In teams people give and take feedback much more comfortably. People will hear feedback from team members that they can’t or won’t hear from a parent figure. From parent figures feedback can sound pedantic, insulting, or intimidating. The feedback in a team works both for training and for corrective purposes.
Teams can also be better at self correcting. Because team members tend to own the work product, they are more invested in letting others know when there is a problem. “Your” behavior reflects on me and I won’t stand for you ruining my effort.
Employees tend to build on the strengths of the team members. Team members show each other relative strengths. More than an opportunity to learn from one another, people rely on the most skilled person to lead an area of teamwork. For example, teams usually have a member most technically skilled, a member more interpersonally savvy, and a member more interested in details. Each of these persons finds a niche that has the team function overall on the best talents.
When done right, teams become all for one and one for all. This is the camaraderie that creates togetherness, cohesion, and high production. It also creates better buy-in to the mission of the organization.
Teams are a key to cultural stability and improvement. As people share the knowledge and responsibility to accomplish goals they learn from one another and they embody that knowledge. When members change, the team passes on the tradition of the team in a very effective manner.
You don’t want to miss out on building teams as a way to creating a comfortable and successful work environment for your employees.
Tom DeMaio, PhD
Employee Experience in the Family-Like Work Environment
Since people working together tend to replicate family structures and dynamics, employers should be aware that employees will place a family lens on their interactions with others. The most common version of this is how employees will see supervisors as parent figures and colleagues as siblings.
One branch of psychology, Transactional Analysis, captures how people relate to one another, especially when the relationship has a power differential. From the transactional perspective, people can relate from one of three positions: parent, child, or adult. Generally, two equal people interact on an adult to adult basis. And this is what you want in the work environment. But when there is a supervisor-supervisee relationship, which has a power/hierarchical differential, the interaction can turn parent to child.
Parent/child interactions between two adults at work are prone to occur, and they are problematic.

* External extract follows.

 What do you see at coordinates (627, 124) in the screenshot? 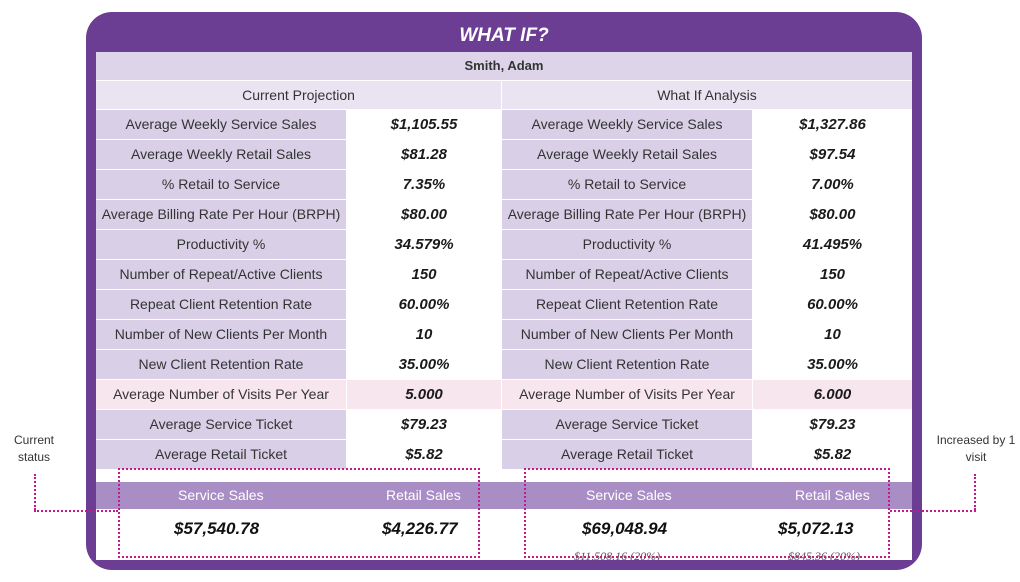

The child position is one down, demeaning, and less productive. The parent position puts needless responsibility on the supervision to control and monitor the child-like employee. This kind of relationship does not foster autonomy and mastery of the employee and stifles creativity.
One example of this occurred while I was consulting to several teams in an organization. One team had its leader leave and another promoted from within the group. The team seemed to suddenly freeze up, become less productive, and begin reacting to one another.

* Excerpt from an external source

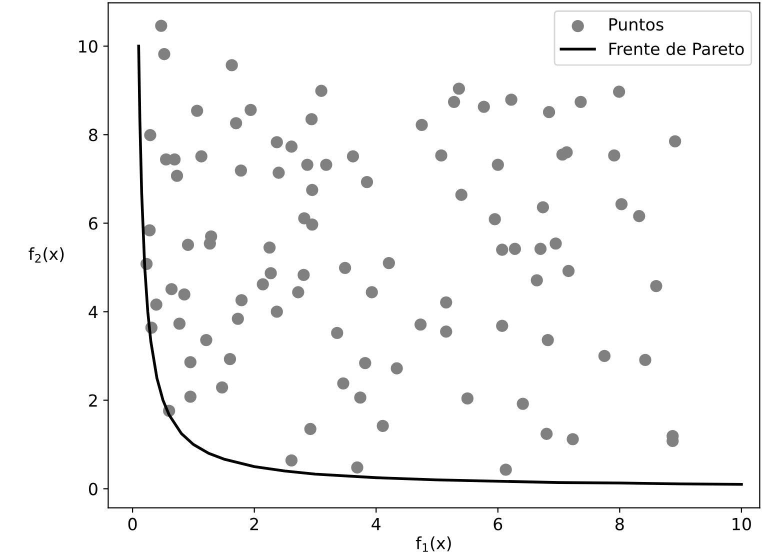 This screenshot has width=762, height=558. I want to click on legend-label: Frente de Pareto, so click(676, 49).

Through discussion, some team members could voice their jealousy that a peer had been promoted. Others could feel the resentment that a colleague was “now telling me what to do.” There were other comments, like “why does she suddenly know more than me?” The new supervisor leader at first was dumbfounded; after all, she had done nothing wrong.
With a little work the group identified its envy and fear of control by a (former) sibling. It became an opportunity for the team to reaffirm its adult to adult collegial working preference. The new supervisor was able to reach out, support everyone’s importance to the mission, and defuse the negative family projection.
The tendency for employees to see the work environment through a family lens is not a problem. It just needs to be understood and utilized for employee satisfaction and productivity.